L’indice DXY mesurant l'évolution du dollar a progressé de 12% en un an. Elle n’a cependant pas empêché un reflux du déficit extérieur américain
Patrick Aussannaire

Depuis que l’attention est portée sur l’Europe et sur la Chine, on finirait presque par en oublier que «la devise qui a peut-être subi le mouvement le plus profond sur les douze derniers mois est le dollar», comme l’indique Citigroup.

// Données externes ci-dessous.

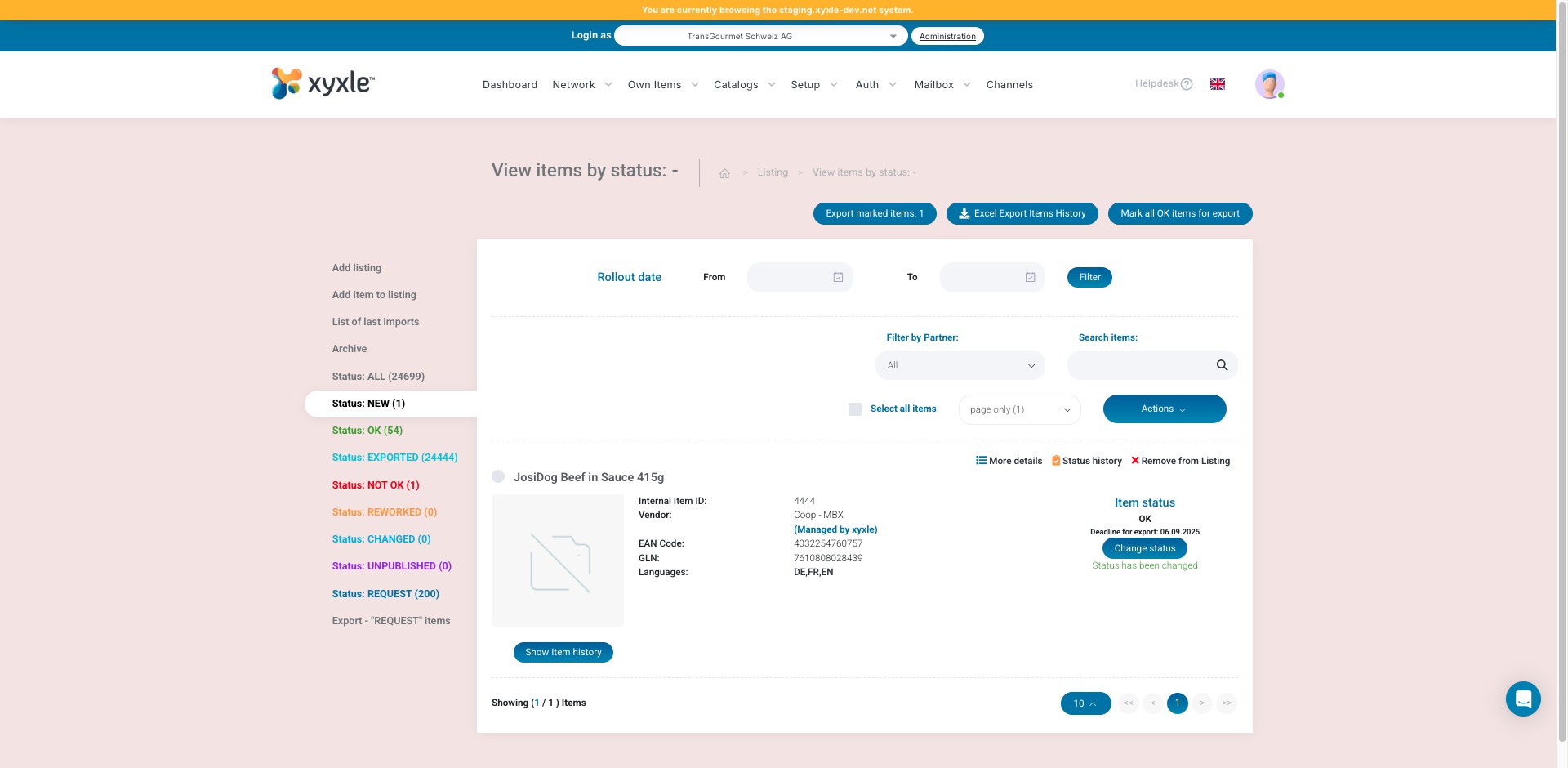The image size is (1568, 768).
Task: Expand the Actions dropdown button
Action: [x=1165, y=409]
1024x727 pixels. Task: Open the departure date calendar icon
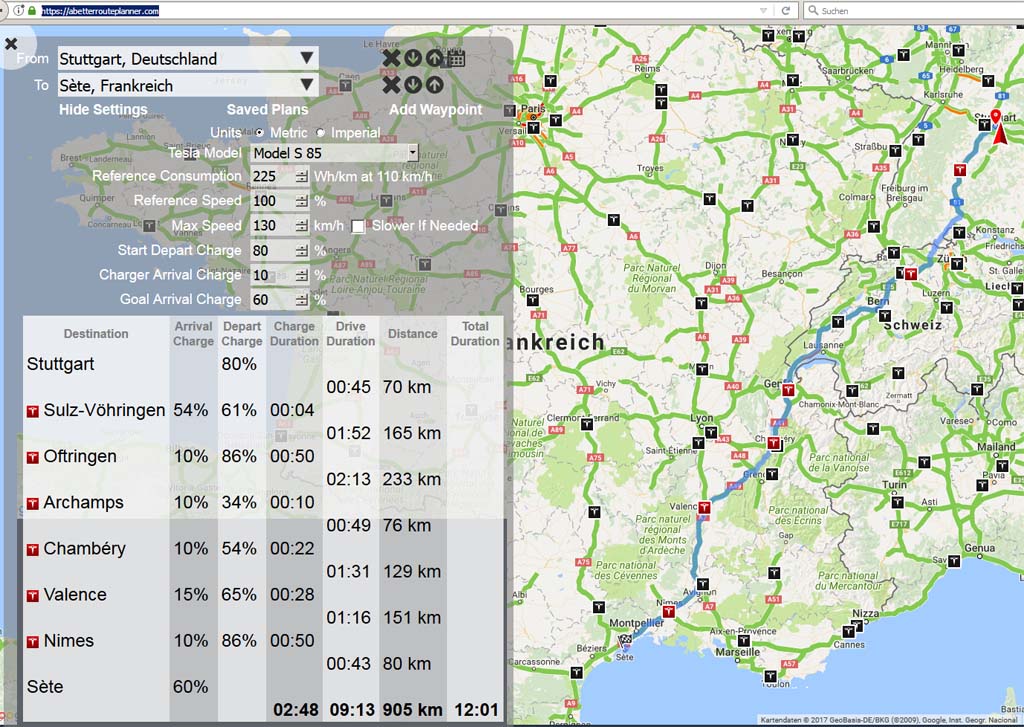tap(454, 58)
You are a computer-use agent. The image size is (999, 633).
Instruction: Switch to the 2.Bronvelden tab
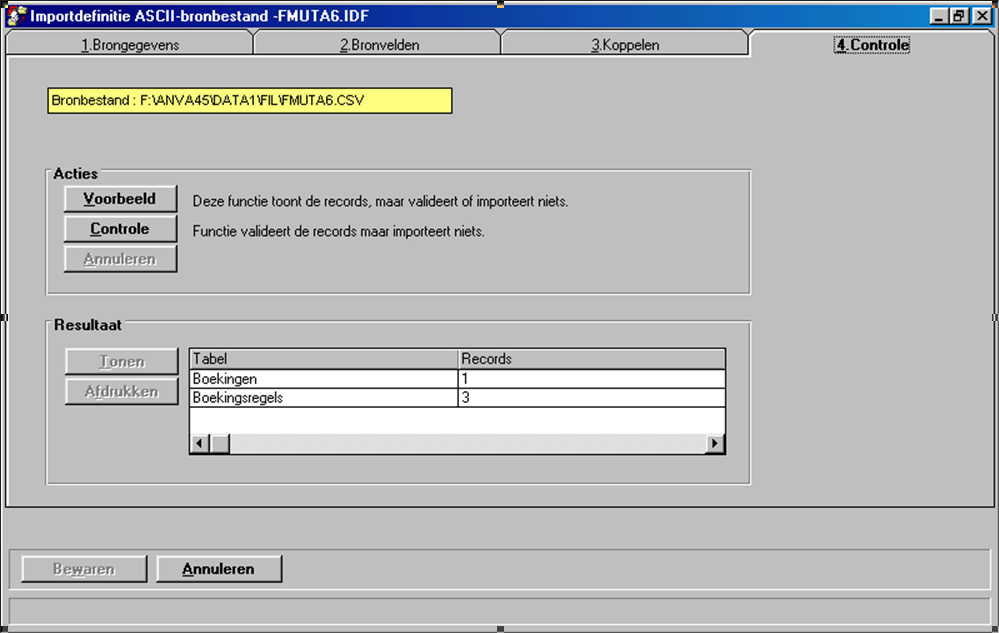coord(378,43)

Selon le poids de l’Europe dans les différents indices calculés, l’appréciation du dollar sur les douze derniers mois varie de 6% à 12%. A 82,41, l’indice DXY, dans lequel le poids de l’euro et des devises qui y sont arrimées atteint 61%, fait état d’une baisse du dollar de 12% sur un an, contre une appréciation de 13% en 2005. Selon l’indice de la Fed, dans lequel l’euro a un poids moins important, le dollar a progressé de 7%. Un rythme néanmoins nettement supérieur aux 2% enregistrés en 2005.

Une tendance soutenue par le différentiel entre le rendement du Bund allemand à 2 ans, à -0,04%, et celui des Treasuries américains de même maturité, proche d’un plus haut de deux ans à 0,28%, qui se maintient à environ 30 pb. Pour autant, elle s’inscrit dans un contexte de forte baisse de l’aversion pour le risque, qui historiquement tirait plutôt le dollar à la baisse. L’indice Citigroup est à son plus bas niveau depuis début 2010 et le VIX a chuté de moitié en un an pour tomber à 15 points.

Pourtant, la hausse du dollar pourrait perdurer selon Natixis qui s’attend à une forte appréciation non seulement par rapport à l’euro, avec «la ré-industrialisation des Etats-Unis et la poursuite de la crise de la zone euro», mais également face aux devises émergentes avec «le freinage de la croissance et la baisse des taux d’intérêt dans les pays émergents». Et Citigroup de se montrer plus mesuré en estimant que «le dollar devrait continuer à s’apprécier, mais pas au même rythme que celui connu sur les douze derniers mois, les marchés étant déjà longs d’actifs en dollars».

D’autant que «le déficit extérieur américain se réduit sur l’année 2012, et ceci malgré la force du dollar et le fait que l’économie américaine soit plus performante qu’en Europe ou même qu’en Asie» explique Citigroup.

En juin, le déficit est tombé à 42,9 milliards de dollars, son plus faible niveau depuis décembre 2010. La banque estime en outre que «seule une nouvelle appréciation du dollar de 5% à 10% pousserait la Fed et le Trésor américain à intervenir, même virtuellement», mais ne serait pas la motivation principale d’un éventuel lancement d’un nouveau programme quantitatif (QE).